State park in California, United States

Red Rock Canyon State Park is a state park in the U.S. state of California which features scenic desert cliffs, buttes and spectacular rock formations. The park consists of approximately 27000 acre within the Mojave Sector of the Tehachapi District of the California State Park System, and is located along State Highway 14 in Kern County, about 80 mi east of Bakersfield and 25 mi north of Mojave, where the southernmost tip of the Sierra Nevada converges with the El Paso Mountains.

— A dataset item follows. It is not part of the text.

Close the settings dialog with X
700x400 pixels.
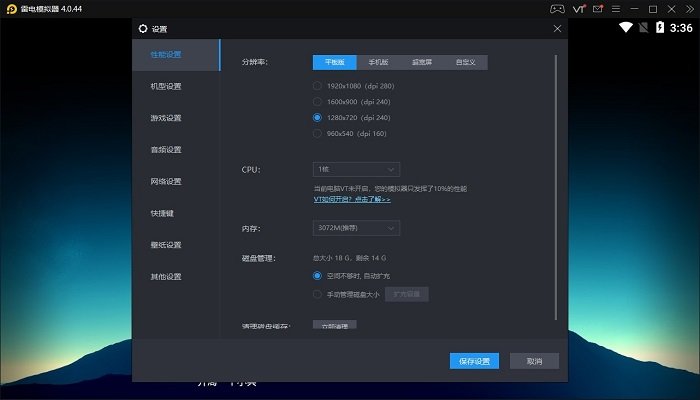(x=558, y=28)
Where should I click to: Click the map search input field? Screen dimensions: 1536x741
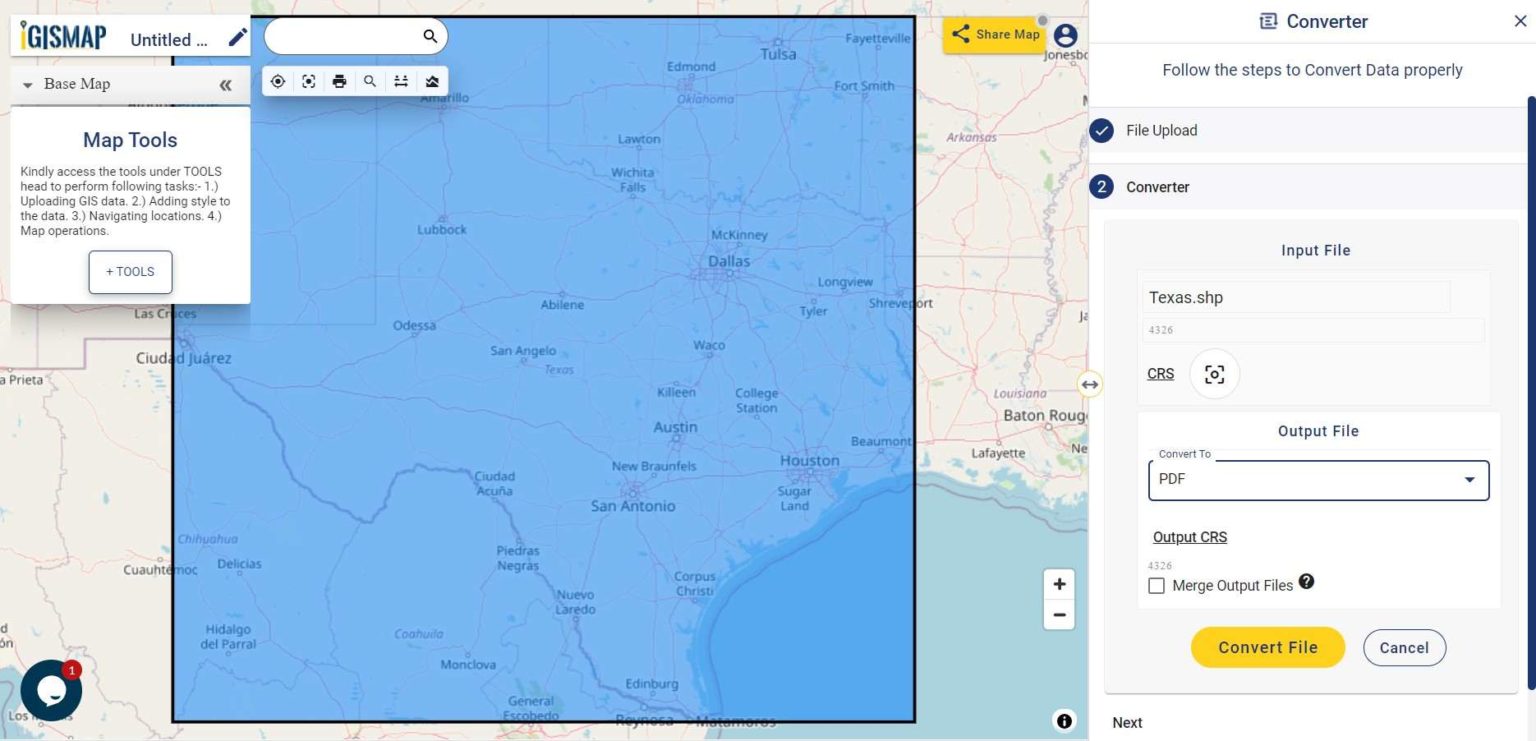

Each tributary canyon is unique, with vivid colors due to alternate layers of white clay and red sandstone, further accented by pink volcanic rocks and brown lava formations. The canyon was formed 3 million years ago. After wet winters, the park's floral displays are notable. Three overlapping desert ecosystems provide for the wildlife that includes eagles, falcons, roadrunners, hawks, coyotes, kit foxes, bobcats, lizards, mice and squirrels. Red Rock Canyon provides magnificent views of the pristine desert landscape, includes two natural preserves, and offers, among other recreational activities, camping, sightseeing, equestrian activities, hiking, and opportunities for solitude.

==Location==

The park is located on State Route 14, which connects U.S. Route 395 with the communities of Southern California, where 14 is known as the Antelope Valley Freeway. The park is 25 mi northeast of Mojave on SR 14. SR 14 goes through the center of
the park, in the canyon itself. No motorist/tourist facilities are available. It is not far from Cantil, California. Camping, picnic, and restroom facilities are available in several sites immediately off of California Route 14.

==History==
The area was once home to the Kawaiisu people. Some petroglyphs and pictographs are found in the El Paso Mountains and represent ritual sites from ancestors of the Coso people were early indigenous inhabitants of this locale. They created extensive carvings in rock within the El Paso and neighboring mountains of Red Rock Canyon. and conducted considerable trade with other tribes as far as the Chumash on the Pacific coast.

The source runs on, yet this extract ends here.